Werner Neururer: Porträts von Autofahrern stehen im Zentrum meiner dreiteiligen Fotoarbeiten, zufällig ausgewählt an einer Autobahnraststätte auf der Inntal-Autobahn. Immer mit im Bild ein Fragment des jeweiligen Fahrzeuges, dazu ein paar nüchterne Fakten zum Auto. Der gemeinsame Titel “Minimum” ließe sich in meinen Arbeiten am ureigensten Zweck eines Autos – nämlich von Ort A zu Ort B zu kommen – festmachen. …dies muss heute allerdings immer schneller, uneingeschränkter und bequemer zu bewältigen sein. Spannend während meiner Arbeit an diesem Projekt war die Auseinandersetzung mit den Autofahrern, ihnen mein Konzept darzulegen und sie in kurzer Zeit dafür zu gewinnen. In diesen sehr knappen Gesprächen kam oft die mehr oder wenig intensive Beziehung zum Technikgegenstand Auto zum Vorschein. Steigende Treibstoffpreise und Steuern, höhere Maut- und Parkgebühren, umweltfreundliche Antriebsformen – Veränderungen, die auf uns zukommen. Doch gibt es überhaupt Alternativen zum immer größeren, besseren, schnelleren Auto?

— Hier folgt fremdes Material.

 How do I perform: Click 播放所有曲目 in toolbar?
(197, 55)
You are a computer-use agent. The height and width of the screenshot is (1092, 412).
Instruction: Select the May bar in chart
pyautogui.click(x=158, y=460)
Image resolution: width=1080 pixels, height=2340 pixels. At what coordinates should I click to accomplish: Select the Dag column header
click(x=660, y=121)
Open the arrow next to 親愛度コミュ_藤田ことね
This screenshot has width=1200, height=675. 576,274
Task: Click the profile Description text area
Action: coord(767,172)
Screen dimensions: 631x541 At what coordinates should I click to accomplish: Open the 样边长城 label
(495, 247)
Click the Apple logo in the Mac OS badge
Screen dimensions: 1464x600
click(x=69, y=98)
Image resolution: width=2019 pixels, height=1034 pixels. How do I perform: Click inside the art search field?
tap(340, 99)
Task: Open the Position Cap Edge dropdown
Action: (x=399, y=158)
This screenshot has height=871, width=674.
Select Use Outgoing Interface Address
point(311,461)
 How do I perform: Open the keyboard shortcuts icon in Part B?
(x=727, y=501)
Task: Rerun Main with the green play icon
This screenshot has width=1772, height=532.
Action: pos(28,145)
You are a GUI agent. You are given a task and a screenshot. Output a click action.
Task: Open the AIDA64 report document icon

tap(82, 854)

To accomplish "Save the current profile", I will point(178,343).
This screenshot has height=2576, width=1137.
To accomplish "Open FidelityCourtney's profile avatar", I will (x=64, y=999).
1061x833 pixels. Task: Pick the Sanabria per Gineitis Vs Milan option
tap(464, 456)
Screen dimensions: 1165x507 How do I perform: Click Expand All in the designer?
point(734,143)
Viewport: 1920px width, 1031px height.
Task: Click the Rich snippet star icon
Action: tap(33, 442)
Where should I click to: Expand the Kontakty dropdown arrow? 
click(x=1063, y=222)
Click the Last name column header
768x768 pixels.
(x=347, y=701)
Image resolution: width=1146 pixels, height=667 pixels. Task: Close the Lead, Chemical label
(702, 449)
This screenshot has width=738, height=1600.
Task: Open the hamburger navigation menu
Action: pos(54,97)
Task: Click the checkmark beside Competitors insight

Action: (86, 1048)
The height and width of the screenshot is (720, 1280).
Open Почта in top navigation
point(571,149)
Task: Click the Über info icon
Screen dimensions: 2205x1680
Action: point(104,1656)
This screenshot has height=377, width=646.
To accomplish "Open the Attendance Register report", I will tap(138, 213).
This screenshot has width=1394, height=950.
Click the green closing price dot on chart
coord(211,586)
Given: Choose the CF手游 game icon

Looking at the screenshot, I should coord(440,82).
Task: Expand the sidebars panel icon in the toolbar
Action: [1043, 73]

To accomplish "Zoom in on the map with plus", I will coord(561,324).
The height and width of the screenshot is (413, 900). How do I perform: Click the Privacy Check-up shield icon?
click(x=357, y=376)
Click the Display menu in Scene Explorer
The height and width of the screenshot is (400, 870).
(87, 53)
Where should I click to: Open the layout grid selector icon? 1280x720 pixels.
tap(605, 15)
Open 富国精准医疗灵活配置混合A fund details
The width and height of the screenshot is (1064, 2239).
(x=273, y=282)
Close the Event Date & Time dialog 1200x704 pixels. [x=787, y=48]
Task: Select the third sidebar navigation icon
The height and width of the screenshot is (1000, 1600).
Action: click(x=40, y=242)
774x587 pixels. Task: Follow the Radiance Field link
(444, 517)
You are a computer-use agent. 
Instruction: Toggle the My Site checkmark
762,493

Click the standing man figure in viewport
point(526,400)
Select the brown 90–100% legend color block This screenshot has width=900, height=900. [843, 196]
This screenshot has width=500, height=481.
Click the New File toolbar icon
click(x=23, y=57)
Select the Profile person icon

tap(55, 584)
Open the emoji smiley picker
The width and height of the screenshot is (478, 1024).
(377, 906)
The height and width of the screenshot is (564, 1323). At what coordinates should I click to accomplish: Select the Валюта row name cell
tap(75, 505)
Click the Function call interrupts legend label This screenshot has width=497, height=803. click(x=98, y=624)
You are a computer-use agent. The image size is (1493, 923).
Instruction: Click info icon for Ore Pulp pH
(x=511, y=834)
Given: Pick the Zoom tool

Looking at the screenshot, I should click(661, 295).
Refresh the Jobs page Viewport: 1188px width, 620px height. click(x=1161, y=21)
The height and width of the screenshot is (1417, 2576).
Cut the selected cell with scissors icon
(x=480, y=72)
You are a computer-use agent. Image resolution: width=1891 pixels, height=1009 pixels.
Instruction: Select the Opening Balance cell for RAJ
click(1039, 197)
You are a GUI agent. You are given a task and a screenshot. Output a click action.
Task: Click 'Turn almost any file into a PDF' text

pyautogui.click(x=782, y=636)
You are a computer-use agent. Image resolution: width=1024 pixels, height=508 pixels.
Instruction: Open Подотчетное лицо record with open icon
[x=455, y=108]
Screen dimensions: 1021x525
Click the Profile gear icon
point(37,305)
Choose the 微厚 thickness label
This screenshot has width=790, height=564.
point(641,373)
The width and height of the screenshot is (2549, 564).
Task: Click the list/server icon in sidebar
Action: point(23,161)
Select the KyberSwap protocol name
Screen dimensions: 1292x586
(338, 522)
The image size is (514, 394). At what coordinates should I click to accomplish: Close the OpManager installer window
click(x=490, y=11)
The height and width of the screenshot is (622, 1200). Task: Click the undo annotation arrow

Andrea M. Trompedeller: Mein Beitrag “Flora” handelt von einer demenzkranken, fast neunzigjährigen Frau. Also geht es in dem Sinn um den Aspekt Minimum, dass in einer Welt, in der das Maximum gefragt ist, nicht alle mithalten können, gerade wenn sie alt und zerbrechlich werden. Für diese Frau hat sich ihre Welt immer mehr auf ein Minimum beschränkt, kreist ihr Alltag immer mehr um den kleiner werdenden Raum in ihrer Küche, um ihren Stuhl, wo sie sich aufhält, wenn sie nicht im Bett liegt und von ihrem Sohn versorgt wir. – Wo sie noch ein paar Freuden, wie einen Likör, ein Glas Wein oder Süßigkeiten genießt, ihren Gedanken nachhängt und sich an früher erinnert, während die Gegenwart immer mehr entschwindet. “Renato, wo bin i denn?” “A casa, mamma, a casa.” – Dies waren Sätze, die ich zwischen Mutter und Sohn aufgeschnappt habe. Trotz dieser Zerbrechlichkeit hat mich eine gewisse Würde an dieser Frau fasziniert und das habe ich durch die vier Bilder von verwelkenden Blumen zum Ausdruck bringen wollen, die trotz ihres ersichtlichen Absterbens noch ihre Schönheit zeigen. Ich bin durch die Begegnung mit Flora zu folgender Überzeugung gelangt: Auch wenn von Außen betrachtet das Altwerden, eine Krankheit wie Demenz, als Reduzierung erscheint – und es ist ja wirklich ein Sich-Zurückziehen in sich selbst – habe ich dennoch eine große Energie gespürt, aber eben nicht eine, die sich nach Außen richtet, sondern nach Innen.
Am 7. Februar 2014 war MINIMUM bis 28.2.2014 in der Stadtgalerie Brixen in den Großen Lauben zu sehen.